Больше-то не это рассердило — совсем не больно, вскользь, попало по макушке, — слова постного купца не понравились.
Лицо белобородого стало покрываться красными пятнами; уже намеренно потянулся стукнуть отрока по загривку. Малый вовремя увернулся и не стал больше испытывать судьбу, юркнул в толпу.
— Вот оно к чему, княжеское-то шутовство, приводит, любезный Марселис, — раздраженно сказал купец. — Молодёнек наш княжич, понять не может, чью руку держать надо… Захудалый боярин Лазута, невелико у него поместье, потому и в тяжбу вступил с Матреной. Князю бы и помочь ему, а он — вишь как… Старший-то братец его Василий, царство ему небесное, умом высок был. Он такого посмешища не допустил бы, нет… Аль неправда, боярин Тимофей Андреев?
Тучный боярин с перстнями на пальцах развел руками и ничего не сказал. Хоть и вступался перед князем за Лазуту и решение княжеское неприятно удивило его, по почел за лучшее промолчать, только подумал неприязненно: «Встрянь с тобой в разговор, Петр Буйло, при случае первый же побежишь с доносом».
Филька ничего этого уже не слышал. Он прямо-таки разрывался на части: узнать хотелось, о чем говорил тятька с князем, и боялся прозевать невиданное зрелище. Ничего, потом решил он, у тятьки можно расспросить обо всем дома, а пропустить то, что будет на торгу, никак невозможно.

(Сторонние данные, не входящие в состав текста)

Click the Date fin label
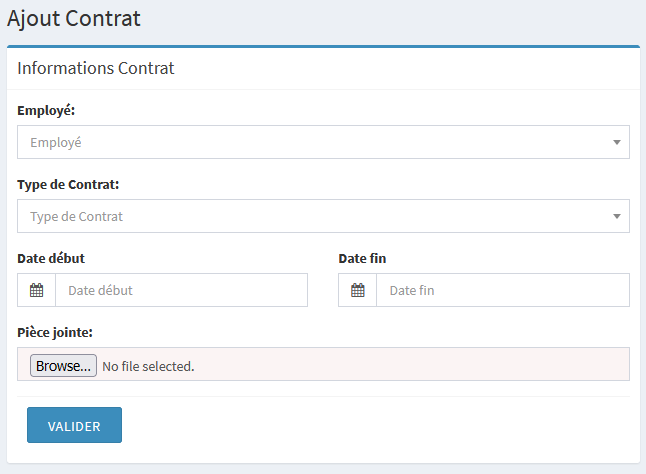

Княжеская челядь в это время волоком потащила бывшего боярина со двора — сажать на клячу.
6
На подворье Дементия Ширяя душно, пахнет углем и железом. Недавно опустившееся солнце, не отдохнув, уже спешит подняться; поднимается в мареве, тусклое и большое. Пыльная, безросная трава вокруг кузин жухнет, клонится к земле. Как обессилевший путник жаждет напиться, так трава ждет не дождется ливня-проливня.
Кузня стоит на высоком берегу Которосли, в опасной близости к обрыву. Весной, в половодье, берег подмывается, осыпь подползает к бревенчатым стенам, кажется, вот-вот завалится все строение, но летом зола и мусор снова наращивают его. Так каждый год.
Кузня Дементия ничем не отличается от других, раскинувшихся по Которосли: приземистая, почерневшая, крытая дерном. Внутри немудрящий горн, прилажены меха, рыльцем направленные на огонь; на толстом дубовом пне, темном от въевшейся окалины, — наковальня; у двери деревянная кадушка с водой. Инструмент кузнец держит на подставке перед небольшим оконцем, затянутым бычьим пузырем.
Нынче Дементий поднялся рано. Не для спешной работы встал — собрался в дальнюю дорогу. В полотняной длинной рубахе, обтягивающей широкую грудь и плечи, он стоит на краю обрыва. Черная борода с просединами, густые, стриженные под кружок волосы старят кузнеца, на самом деле ему еще нет сорока. Он смотрит за реку на синеющий лес: давно уже заметил над лесом пыльное облачко, оно придвигается все ближе и ближе. Вид облачка волновал Дементия, и он все с возрастающей тревогой следил за ним.
Смутно было что-то на душе, грыз душу горький осадок, а вот до причины своего такого состояния так и не доискался. Может, из-за вчерашнего разговора с кольчужником Степаном Звягой? Хотя и не обижали его в оплате, заявил Звяга, что не даст своего товара лесным людям, они-де и так укрыты, бояться им нечего. Иноземным купцам кольчуги сбывает — прибыльнее, а того не понимает, что кольчуги его могут и к врагам попасть…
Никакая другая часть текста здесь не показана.